Universal Pictures releases “To Wong Foo, Thanks for Everything! Julie Newmar” in 1995, starring mainstream Hollywood stars Wesley Snipes, Patrick Swayze and John Leguizamo as drag queens. The movie opened no. 1 at the U.S. box office.

Van Ness, Jonathan

Jonathan Van Ness, Antoni Porowski, Tan France, Karamo Brown and Bobby Berk are named the new Fab Five as Netflix reboots “Queer Eye” (dropping “For The Straight Guy” from the title) in 2018 for a new generation.

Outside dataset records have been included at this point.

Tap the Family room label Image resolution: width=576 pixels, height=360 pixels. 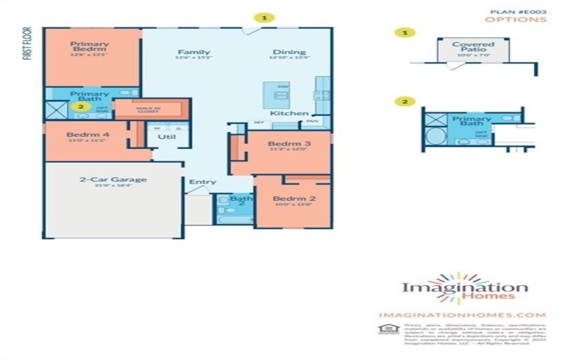tap(194, 52)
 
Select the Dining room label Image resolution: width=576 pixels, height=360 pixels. tap(289, 52)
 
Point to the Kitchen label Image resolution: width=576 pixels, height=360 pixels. tap(289, 113)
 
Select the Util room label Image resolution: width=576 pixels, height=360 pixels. tap(166, 136)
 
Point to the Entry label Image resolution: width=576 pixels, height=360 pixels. tap(202, 182)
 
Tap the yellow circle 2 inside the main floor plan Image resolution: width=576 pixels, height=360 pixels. tap(81, 107)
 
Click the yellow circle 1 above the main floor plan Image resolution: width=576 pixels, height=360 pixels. tap(266, 17)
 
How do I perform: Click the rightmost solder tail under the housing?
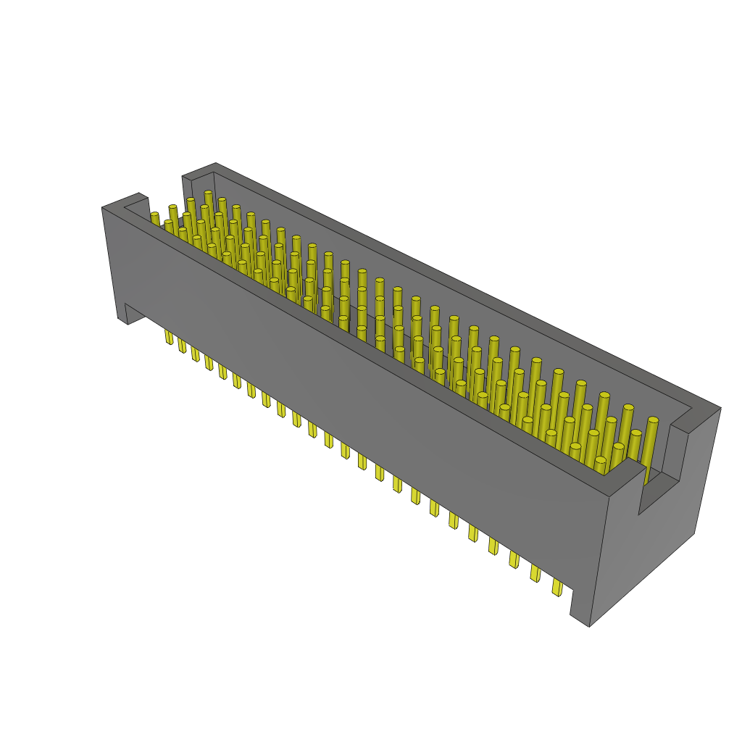[x=557, y=587]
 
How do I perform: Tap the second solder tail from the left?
[x=181, y=345]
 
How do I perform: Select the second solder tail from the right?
[x=535, y=573]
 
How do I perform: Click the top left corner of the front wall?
[x=104, y=208]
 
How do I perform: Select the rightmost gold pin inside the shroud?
[x=652, y=422]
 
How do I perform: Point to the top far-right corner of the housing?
[x=720, y=408]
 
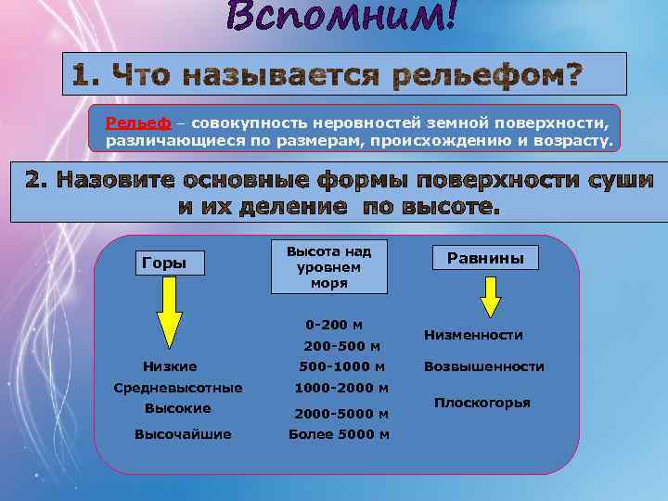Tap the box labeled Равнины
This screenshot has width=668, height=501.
[485, 258]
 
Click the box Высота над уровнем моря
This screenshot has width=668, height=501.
[328, 267]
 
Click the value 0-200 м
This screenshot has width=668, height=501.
[334, 325]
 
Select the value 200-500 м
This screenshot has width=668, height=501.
[341, 346]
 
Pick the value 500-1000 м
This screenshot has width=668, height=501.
[341, 366]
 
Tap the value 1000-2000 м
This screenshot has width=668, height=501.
[341, 388]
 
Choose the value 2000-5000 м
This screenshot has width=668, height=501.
[341, 413]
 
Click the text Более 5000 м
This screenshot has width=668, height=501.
[339, 434]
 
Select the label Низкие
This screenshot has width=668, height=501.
[170, 366]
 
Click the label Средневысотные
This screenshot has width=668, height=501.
[177, 388]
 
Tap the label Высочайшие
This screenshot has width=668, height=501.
[183, 434]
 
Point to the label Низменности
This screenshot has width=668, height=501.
[473, 335]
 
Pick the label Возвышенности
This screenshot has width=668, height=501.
[483, 366]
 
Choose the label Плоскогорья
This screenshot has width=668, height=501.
[482, 403]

The series moves out of the New York setting of the original and takes the makeovers to Atlanta and Kansas City.

Will & Grace

“Will & Grace” premieres on NBC in Sept. 1998, bringing LGBTQ characters, lives and storylines into primetime. The show is credited for educating Americans on LGBTQ issues and is said to be responsible for opening doors to more LGBTQ-themed programming in the 2000s. The show runs for eight seasons, winning 18 Emmy Awards, and is rebooted with the original cast for three more seasons starting in 2017.

X, Lil Nas

Lil Nas X and his song “Old Town Road” take the radio by storm in 2019. The remix of the part country-part rap song featuring Billy Ray Cyrus tops the Billboard Hot 100 for a record-breaking 19 weeks. In June 2019, Lil Nas X comes out as gay on Twitter and, in doing so, becomes the first artist to do so while having a no. 1 hit song.

Yas!

The word “yas,” which is actually much older than 25 years, makes its way into mainstream pop culture in the 2010s thanks to shows like “Drag Race,” “Broad City” and “Pose.” Yas—either by itself or grouped with words like “kween” or “bish”—become the chants of queens as their subjects clack their fans.

Zamora, Pedro

Pedro Zamora is one of the first openly gay men with AIDS to be portrayed in popular media. Zamora brought international attention to HIV/AIDS as well as LGBTQ issues and prejudices through his appearance on MTV’s reality television series, “The Real World: San Francisco” in 1994. Zamora dies on Nov. 11, 1994, hours after the final episode of “The Real World: San Francisco” airs on MTV.